Para a chefe da Divisão de Química Forense do IGP, perita Lara Soccol Gris, a descoberta do ALD-52 no Rio Grande do Sul é mais um indício do grande potencial que existe no mundo do tráfico internacional de drogas para a exploração de novas substâncias psicoativas. De acordo com ela, laboratórios clandestinos de química sintética, fora do Brasil, têm investido na produção de substâncias novas ou mais potentes, para fugir do controle regulatório dos órgãos internacionais, burlando os testes e exigindo novas metodologias de detecção. “Isso revela o tamanho do desafio de identificar essas substâncias, em função da grande variedade de coisas novas que aparecem”, observou.

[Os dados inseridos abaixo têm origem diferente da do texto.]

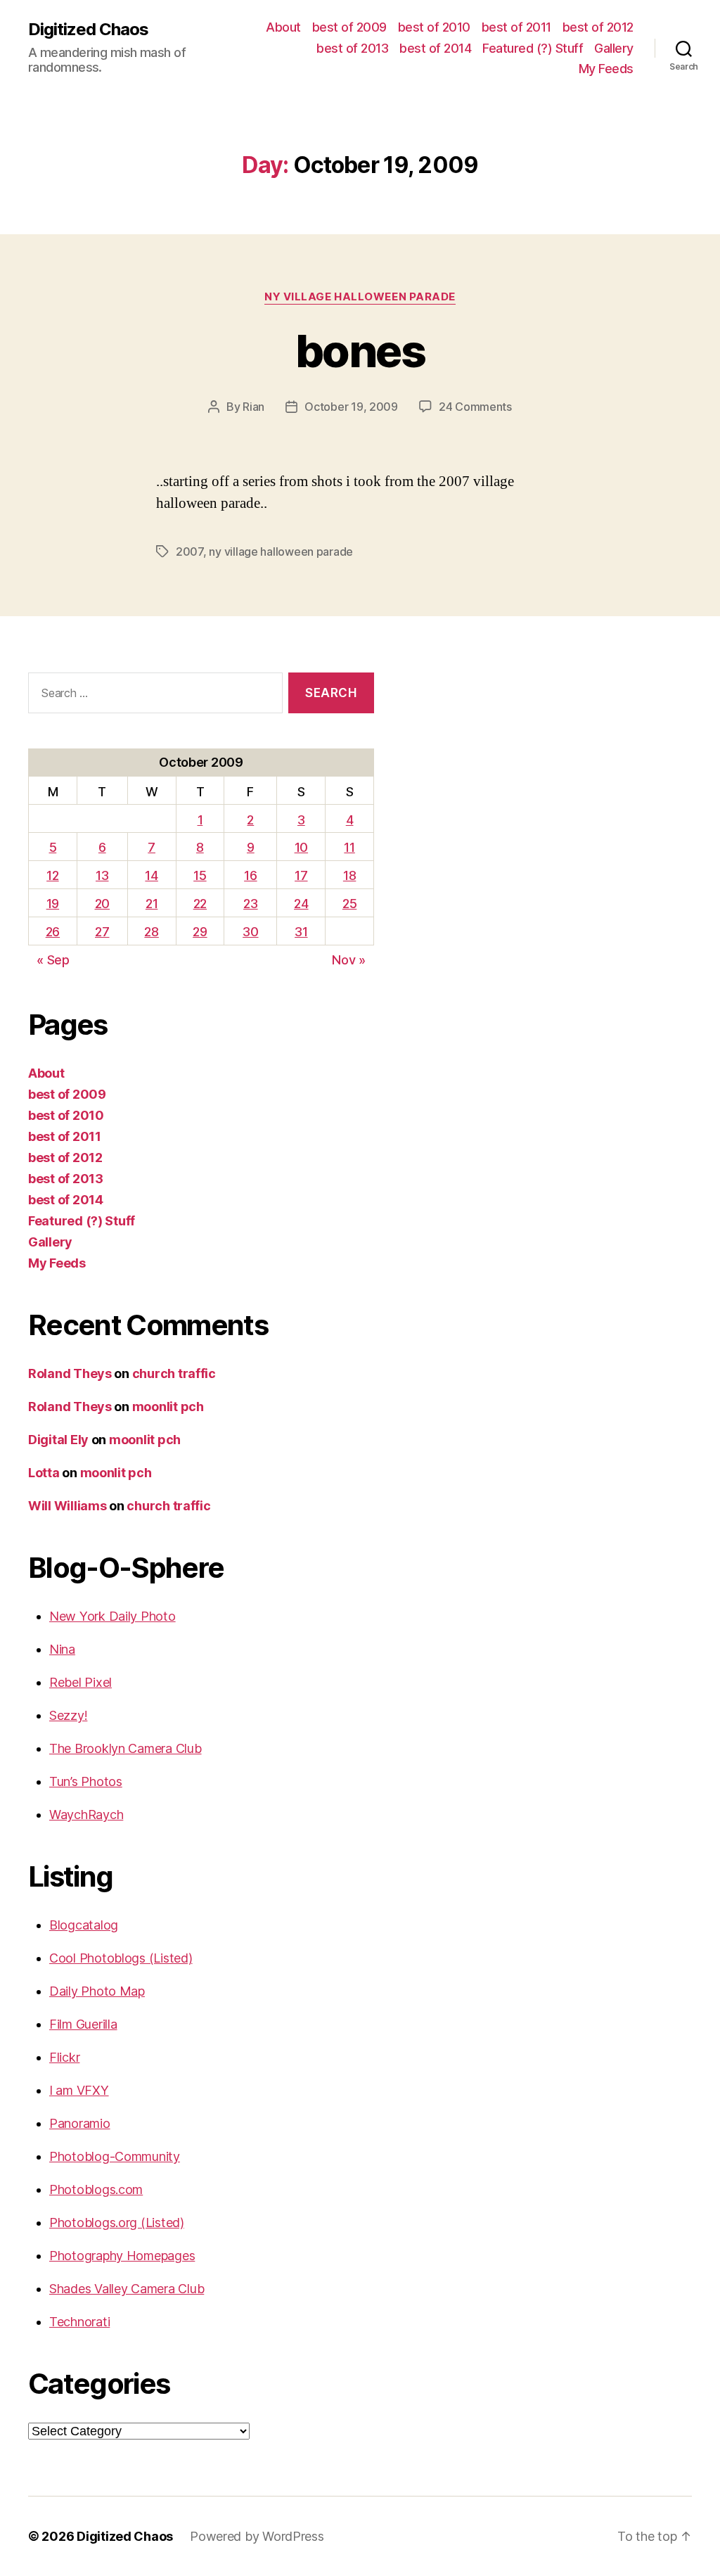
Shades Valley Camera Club (126, 2288)
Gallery (614, 48)
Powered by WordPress (257, 2536)
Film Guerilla (83, 2024)
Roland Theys (70, 1373)
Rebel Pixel (80, 1682)
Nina (62, 1649)
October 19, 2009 (351, 407)
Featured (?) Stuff (532, 48)
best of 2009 (349, 27)
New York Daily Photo (112, 1616)
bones (360, 351)
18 (349, 875)
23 (250, 903)
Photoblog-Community (114, 2156)
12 (52, 875)
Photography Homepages (122, 2255)
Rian (253, 407)
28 (151, 931)
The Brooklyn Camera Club (125, 1748)
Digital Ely (58, 1439)
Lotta (44, 1472)
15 (199, 875)
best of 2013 (352, 48)
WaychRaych (86, 1814)
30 (250, 931)
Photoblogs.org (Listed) (116, 2222)
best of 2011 (516, 27)
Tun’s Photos (85, 1781)
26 (53, 931)
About (283, 27)
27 (102, 931)
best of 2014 (435, 48)
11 (349, 847)
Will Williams (67, 1505)
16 (250, 875)
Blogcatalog (83, 1925)
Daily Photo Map (97, 1991)
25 (349, 903)
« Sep (53, 959)
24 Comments (475, 407)
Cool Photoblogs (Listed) (121, 1958)
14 (151, 875)
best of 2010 (434, 27)
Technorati (79, 2321)
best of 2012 (598, 27)
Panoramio (79, 2123)
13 (102, 875)
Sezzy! (68, 1715)
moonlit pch (168, 1406)
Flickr (64, 2057)
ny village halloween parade (360, 297)
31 (301, 931)
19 (52, 903)
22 (200, 903)
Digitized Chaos (88, 29)
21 (152, 903)
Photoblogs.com (96, 2189)
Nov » (349, 959)
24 (301, 903)
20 (102, 903)
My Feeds (606, 68)
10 (301, 847)
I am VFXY (79, 2090)
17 (301, 875)
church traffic (174, 1373)
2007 (189, 551)
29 (200, 931)
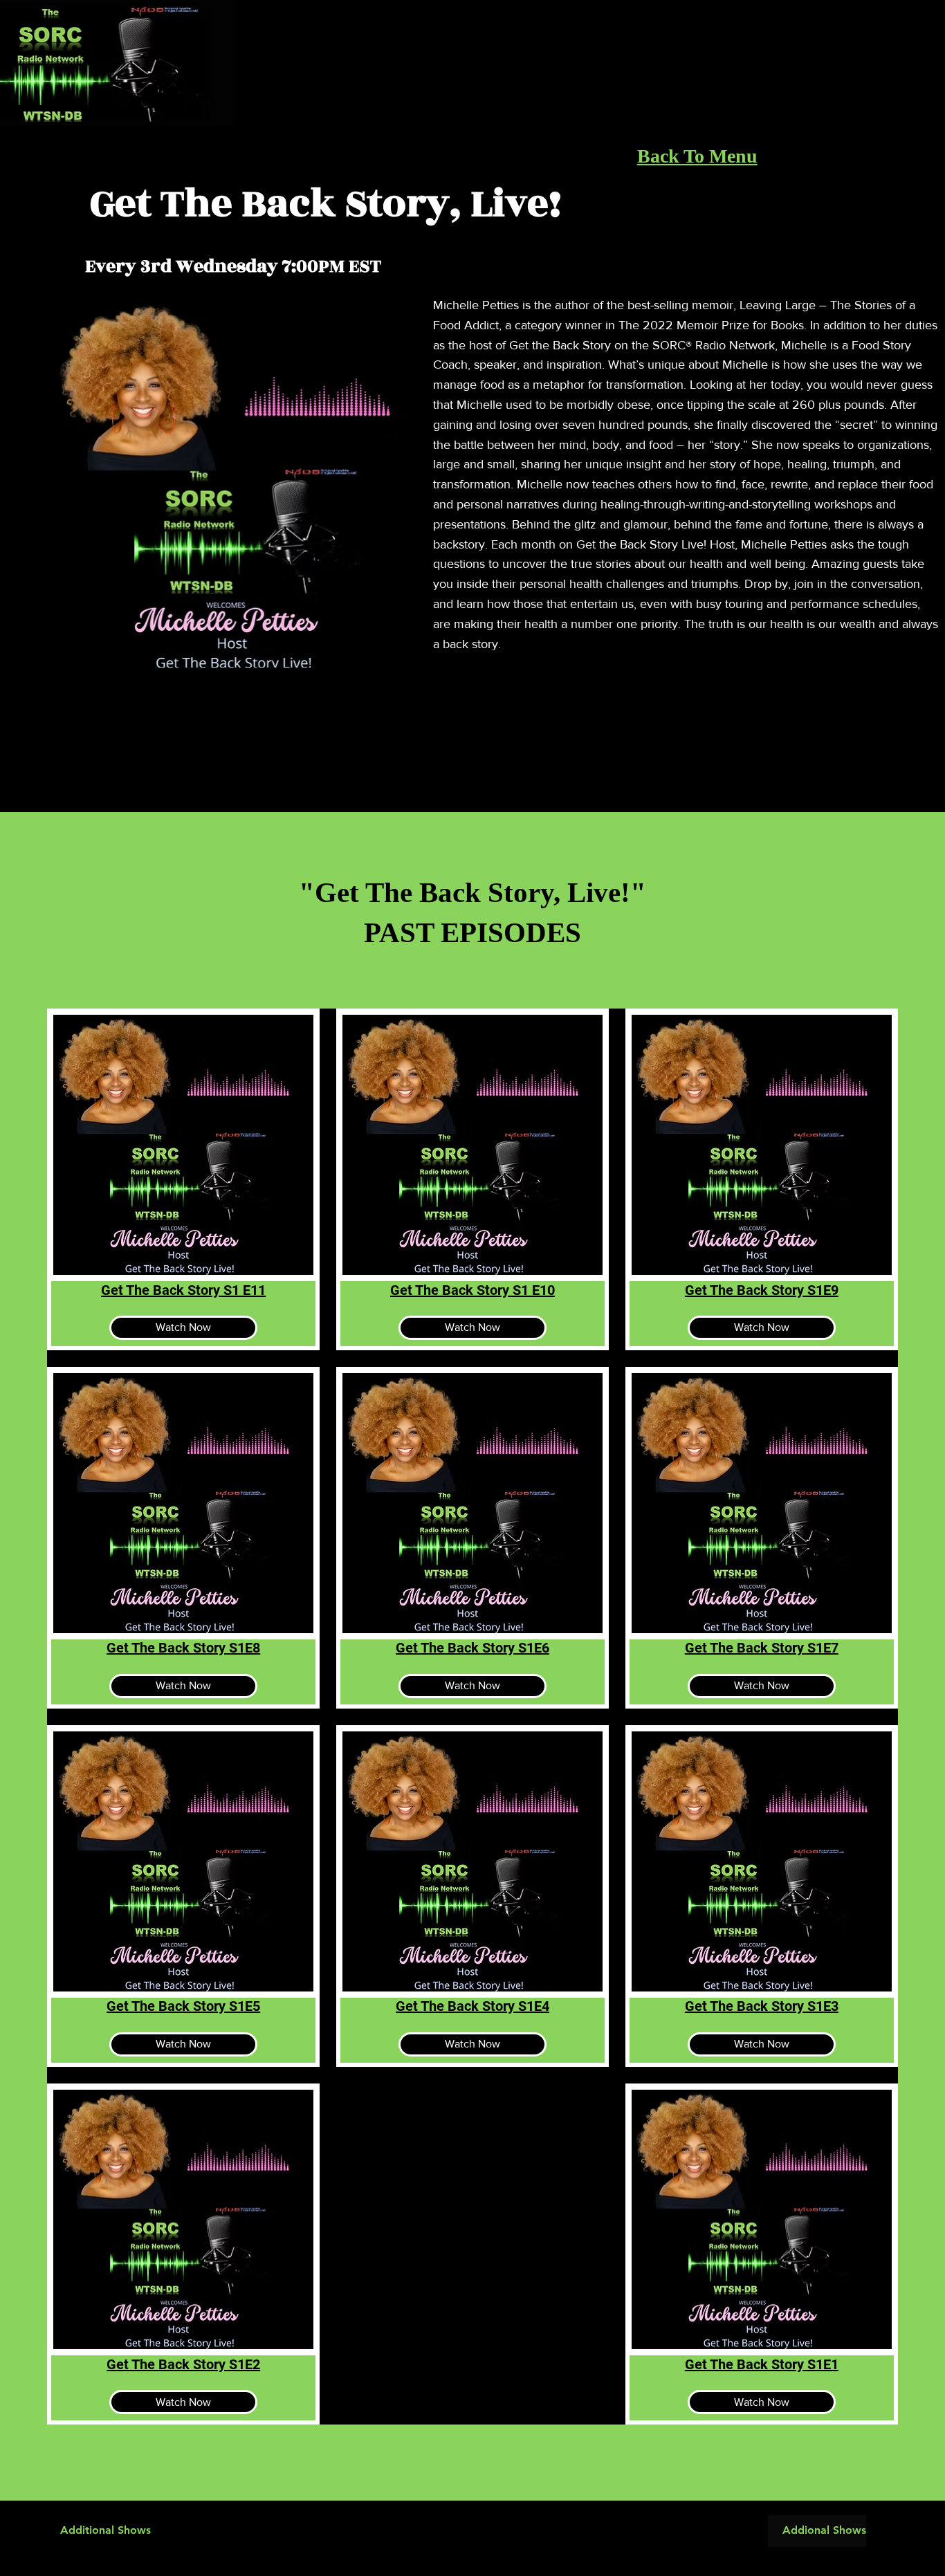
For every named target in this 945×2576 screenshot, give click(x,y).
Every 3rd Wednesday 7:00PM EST (233, 266)
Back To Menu (697, 156)
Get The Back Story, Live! (326, 203)
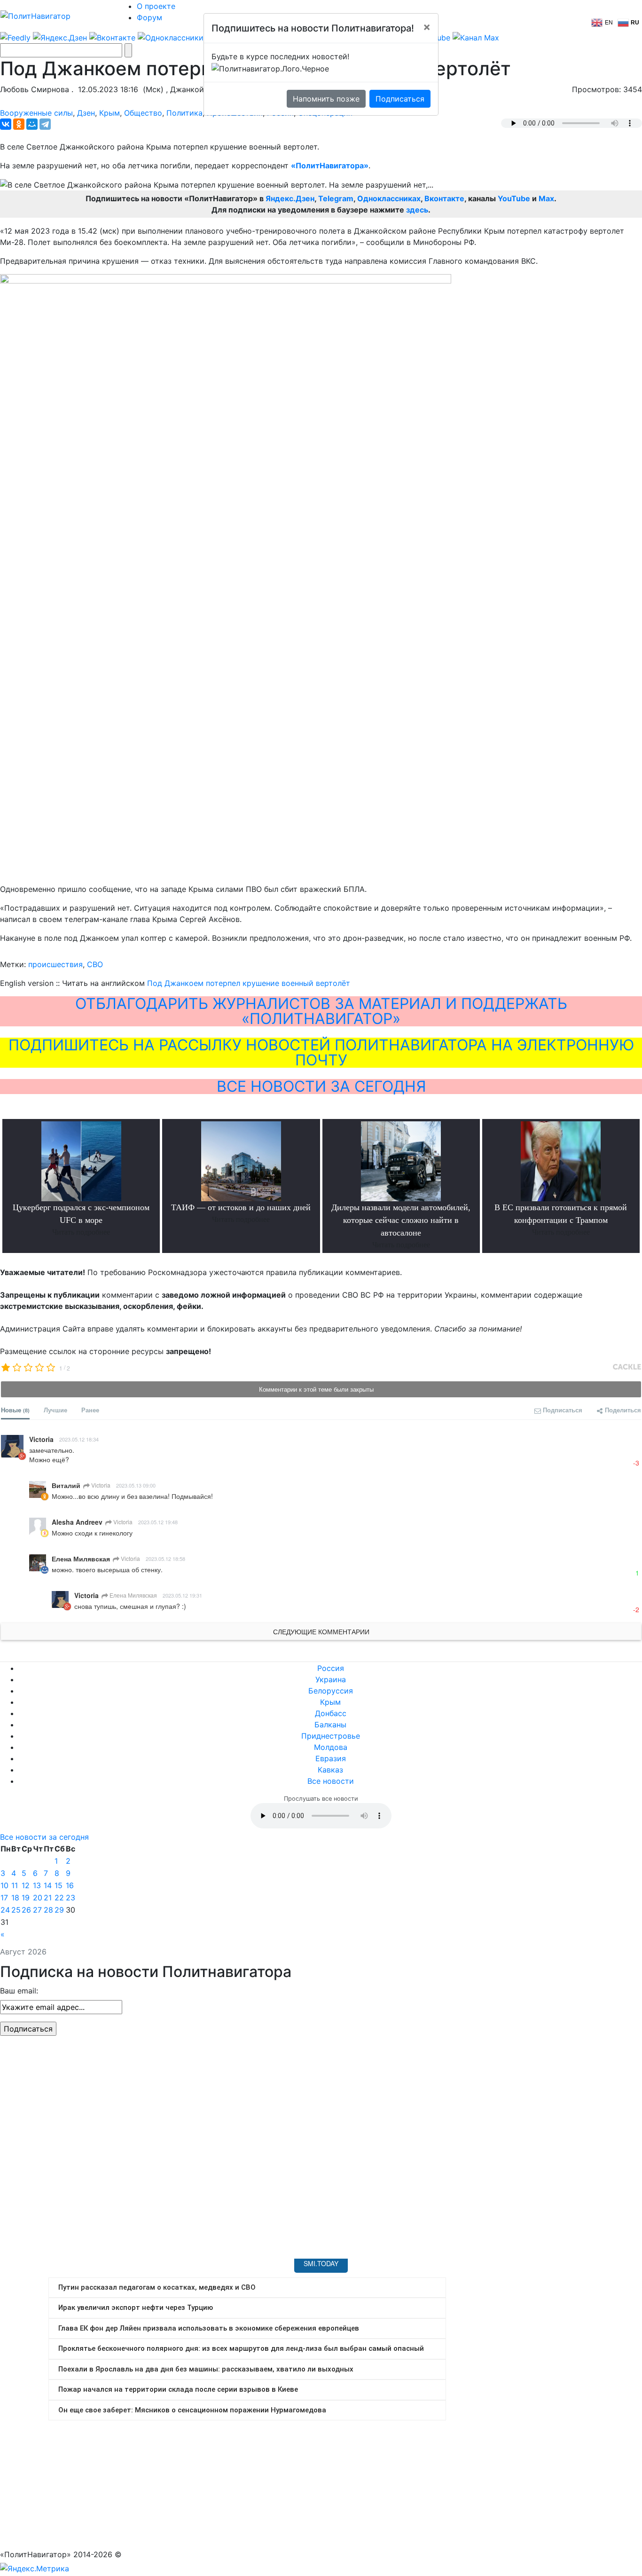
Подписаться (400, 98)
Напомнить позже (326, 98)
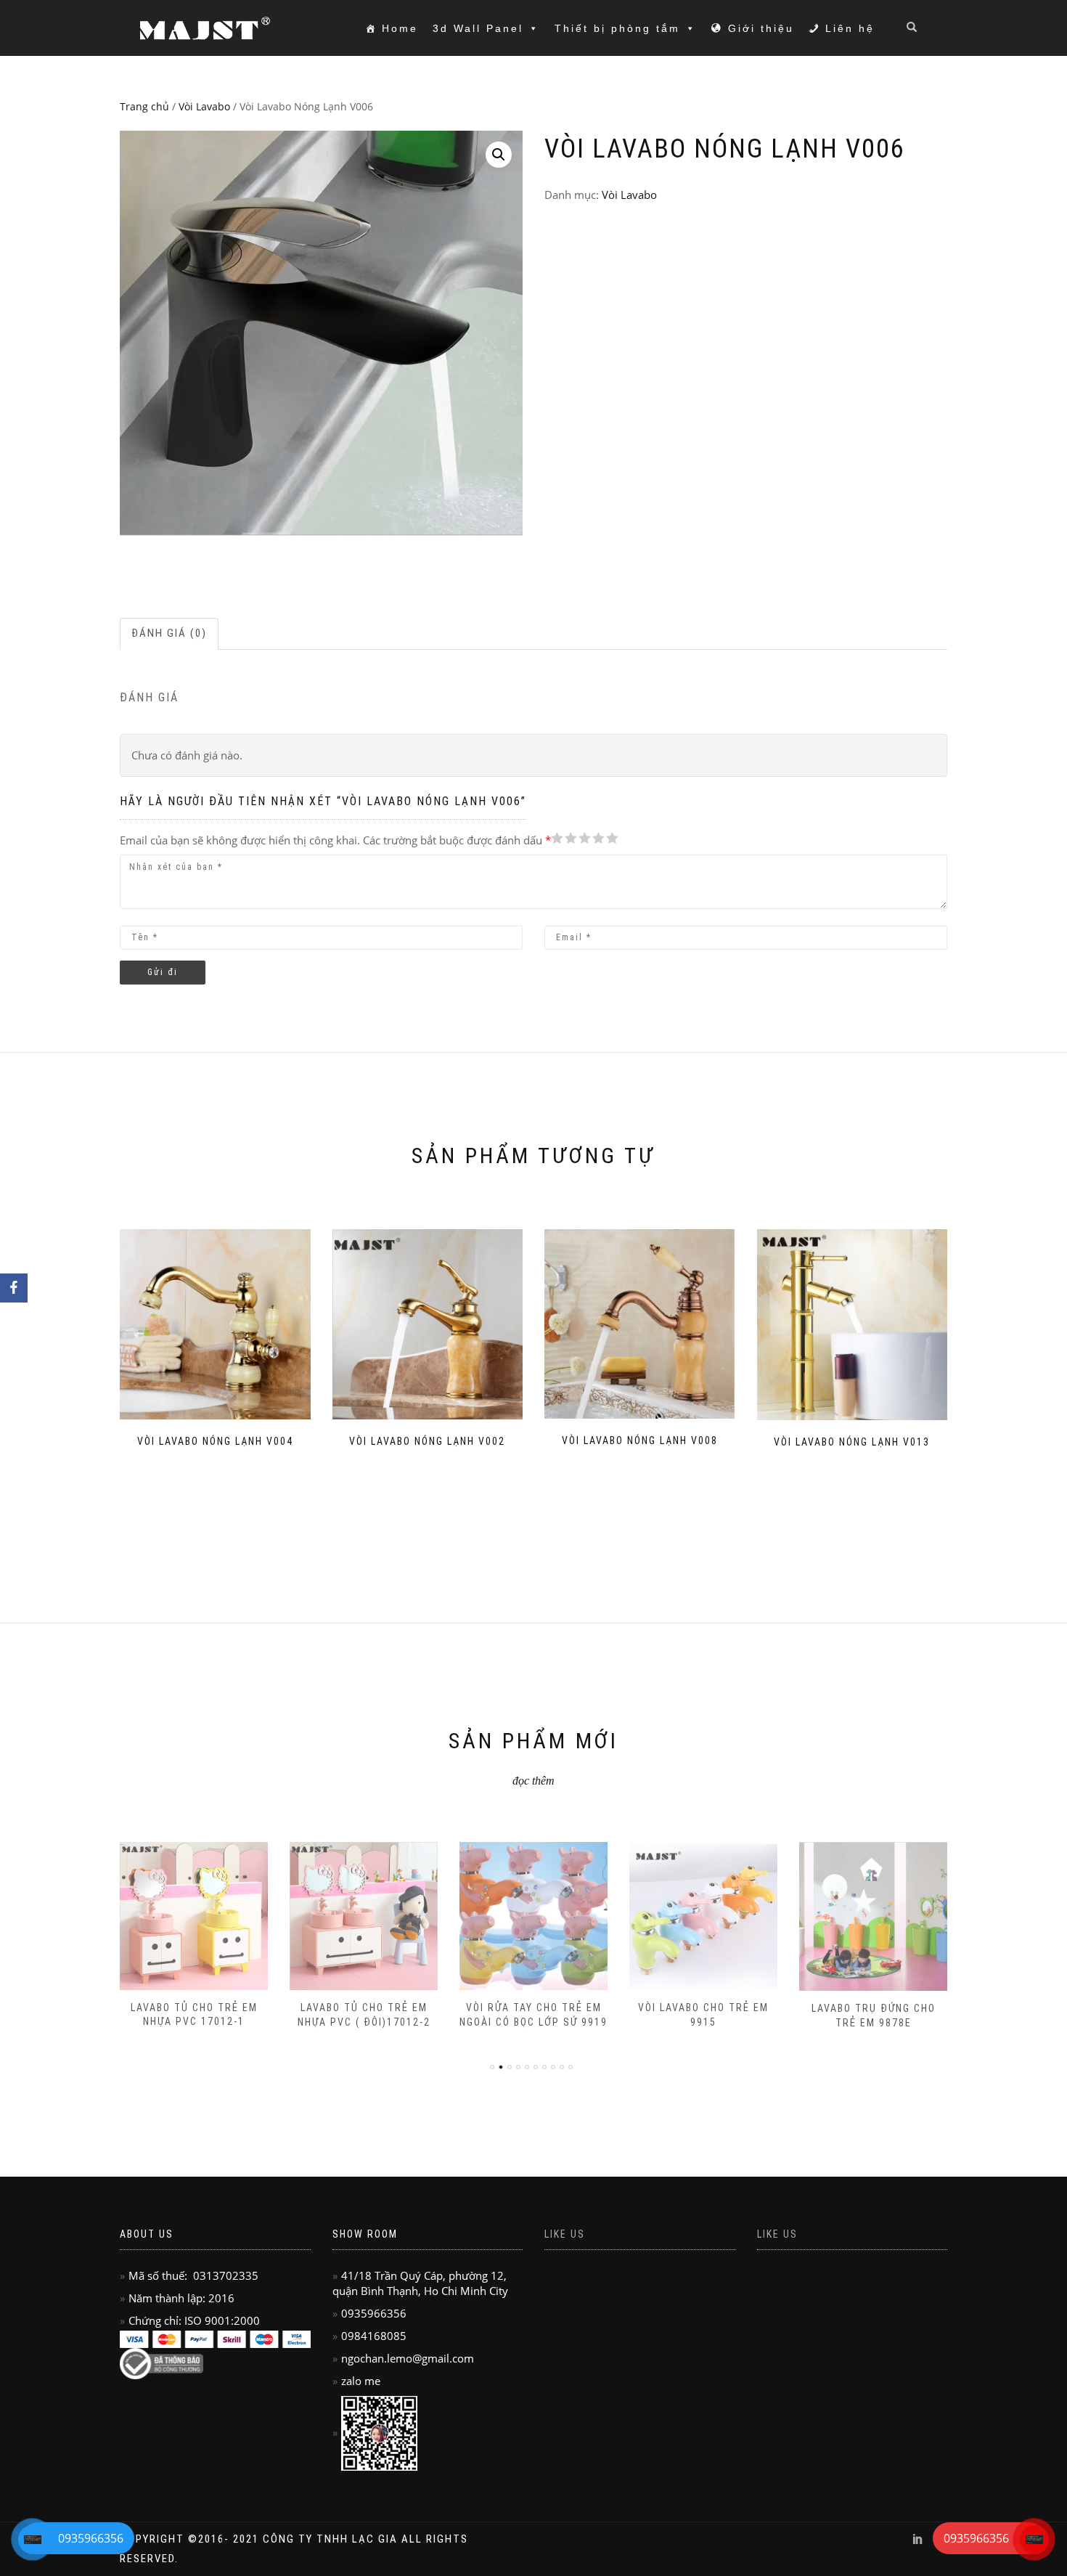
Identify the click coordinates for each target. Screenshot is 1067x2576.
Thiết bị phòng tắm (617, 28)
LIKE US (777, 2234)
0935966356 (976, 2538)
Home (400, 28)
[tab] (170, 633)
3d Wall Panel (478, 28)
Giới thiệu (761, 28)
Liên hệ (850, 28)
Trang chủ (144, 106)
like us (564, 2234)
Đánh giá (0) (169, 633)
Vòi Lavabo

O professor Tiago Franco de Oliveira lembrou que o surgimento dessas substâncias também evidencia um problema de saúde pública, já que não existe controle de qualidade sobre o que o cidadão está consumindo. Em 2019, o IGP já havia identificado outra droga, que causou a morte de um adolescente em Igrejinha. A perita estimou que, de todas as amostras já analisadas de selos de LSD no laboratório, menos de 30% realmente possuem o ácido lisérgico na composição, o que aumenta o risco à saúde do consumidor.

Em 2021, a Divisão de Química Forense do IGP recebeu cerca de 1.850 requisições para pesquisa de drogas contidas em comprimidos artesanais e selos, das quais 52 eram LSD. Em 2022, foram 1.986 requisições da mesma categoria. O volume total de drogas analisadas chegou a 48.374 no ano passado, a maioria sendo maconha e cocaína. Outro estudo, também feito pelo IGP, mostrou o quanto a cocaína é alterada no RS.